- [EXCERPTED DATA]

## start

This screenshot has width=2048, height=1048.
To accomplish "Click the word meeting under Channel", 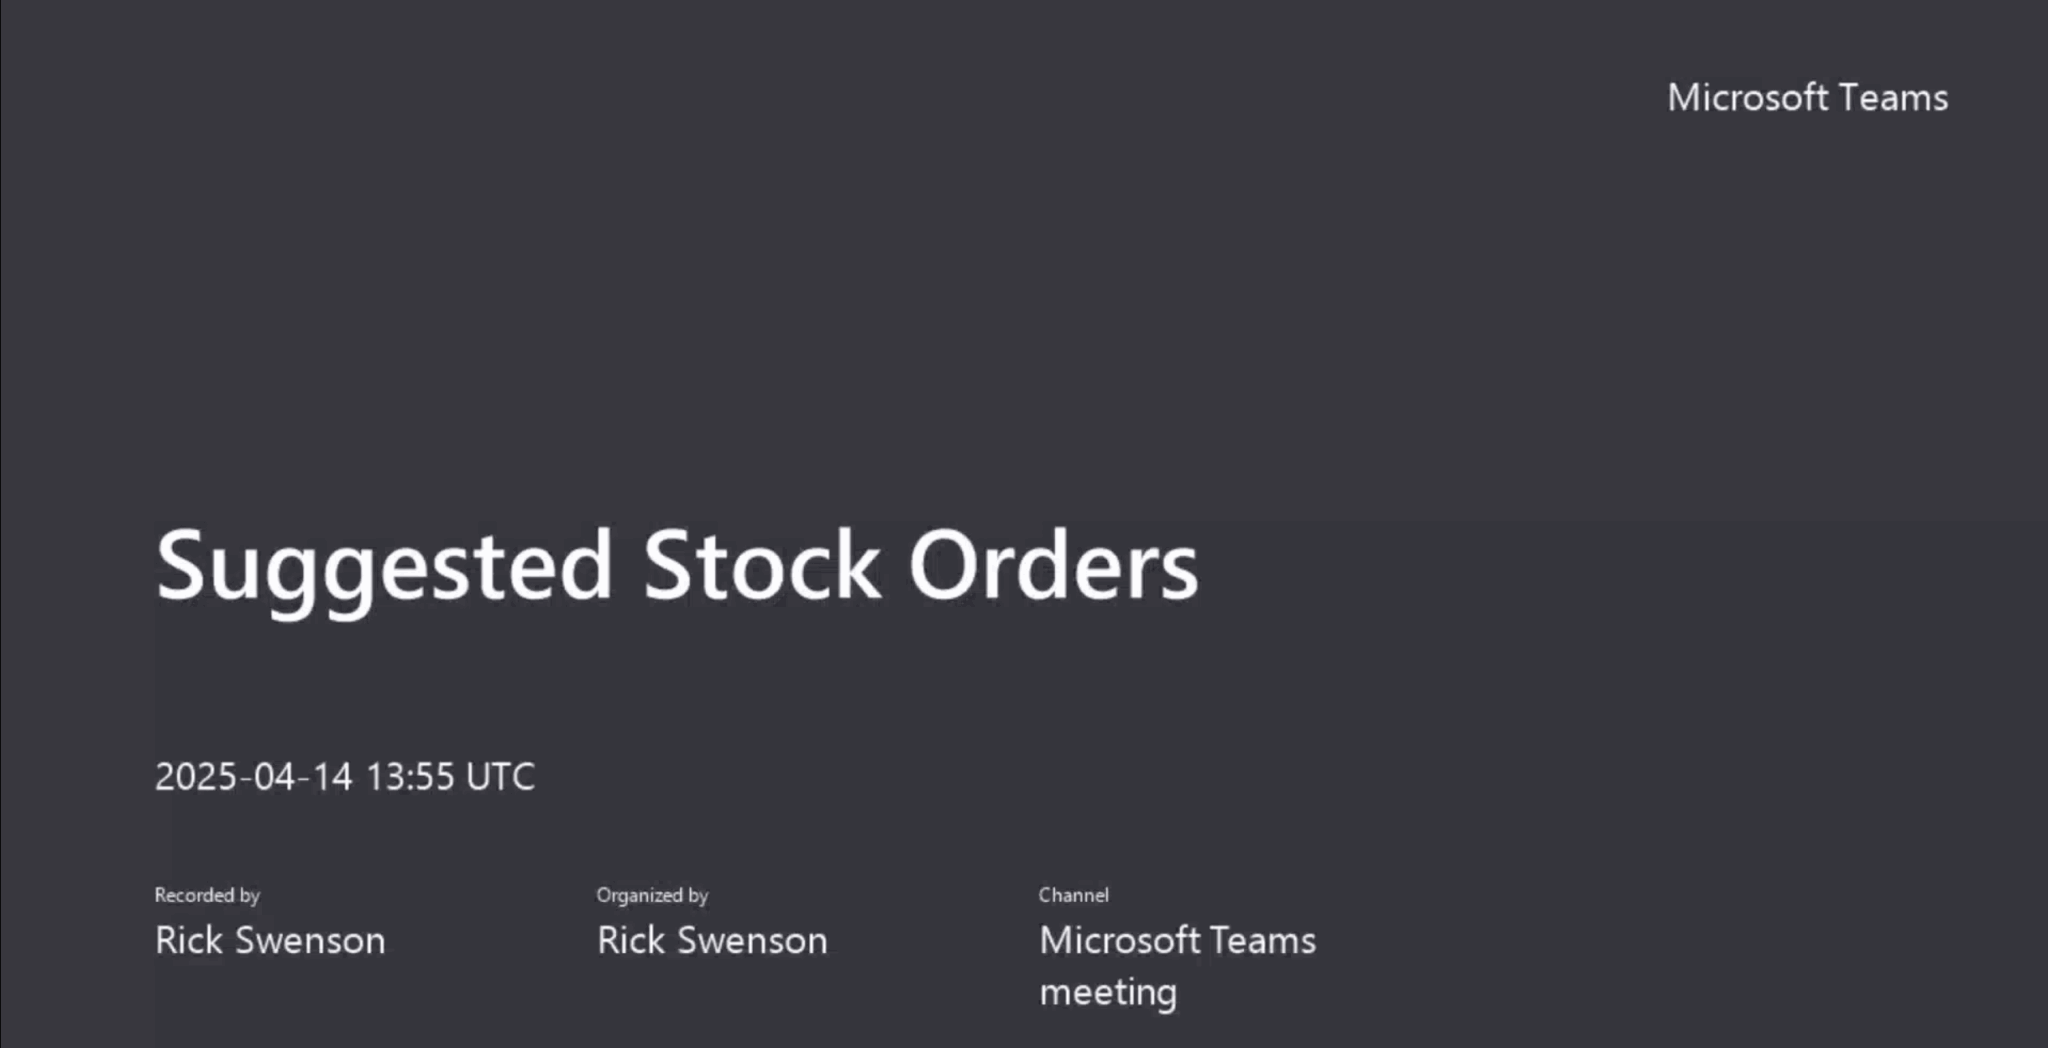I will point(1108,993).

## end
## start

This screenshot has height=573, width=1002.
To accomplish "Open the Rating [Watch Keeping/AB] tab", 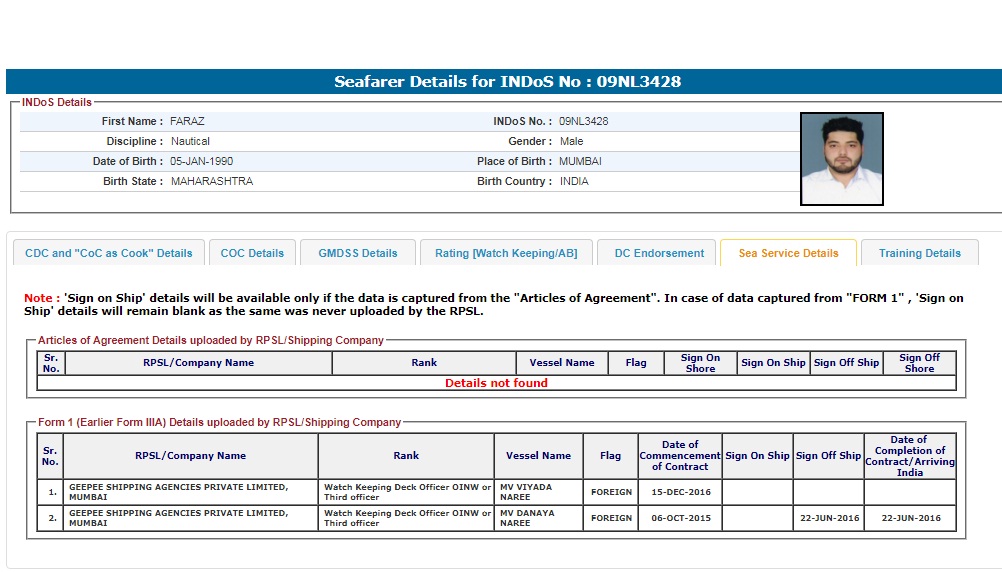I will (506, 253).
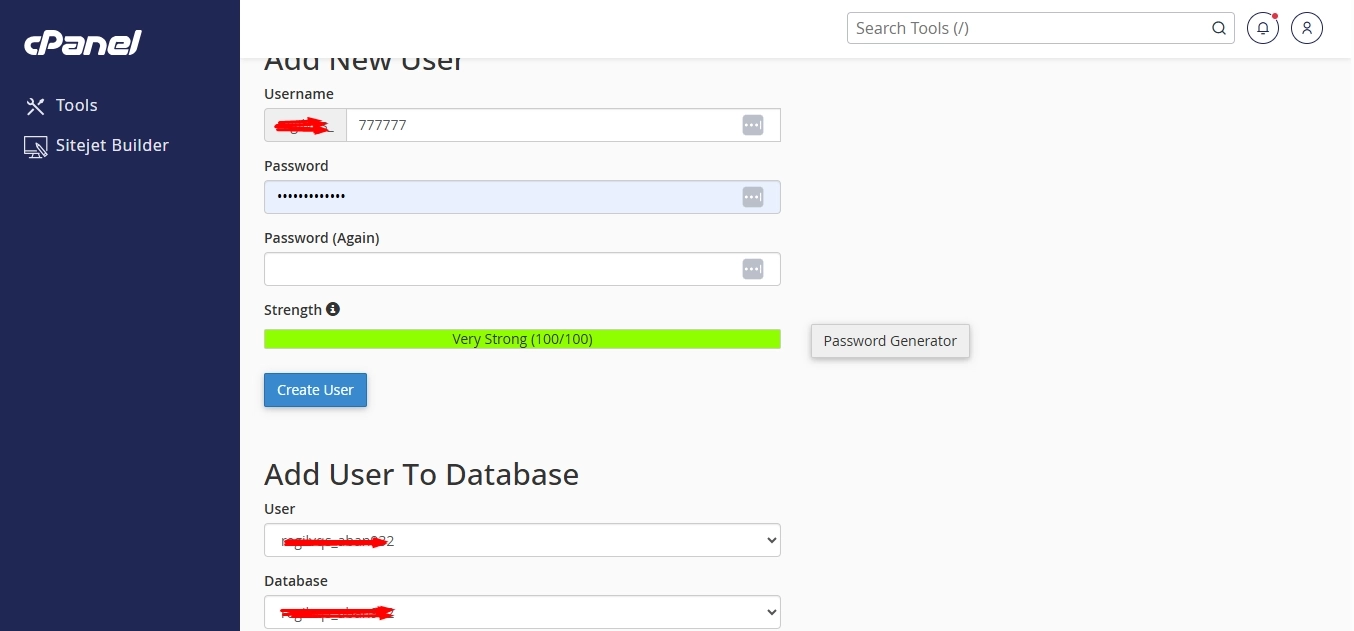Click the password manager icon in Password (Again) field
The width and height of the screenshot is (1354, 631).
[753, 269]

## end

- [WHAT TO WORK ON] Find every line in the listing above that contains the string "screenshot" and copy those lines. Case counts.

- [RESPONSE FOR THIS EXERCISE]
This screenshot has width=2048, height=1048.
This screenshot has height=573, width=1002.
The width and height of the screenshot is (1354, 631).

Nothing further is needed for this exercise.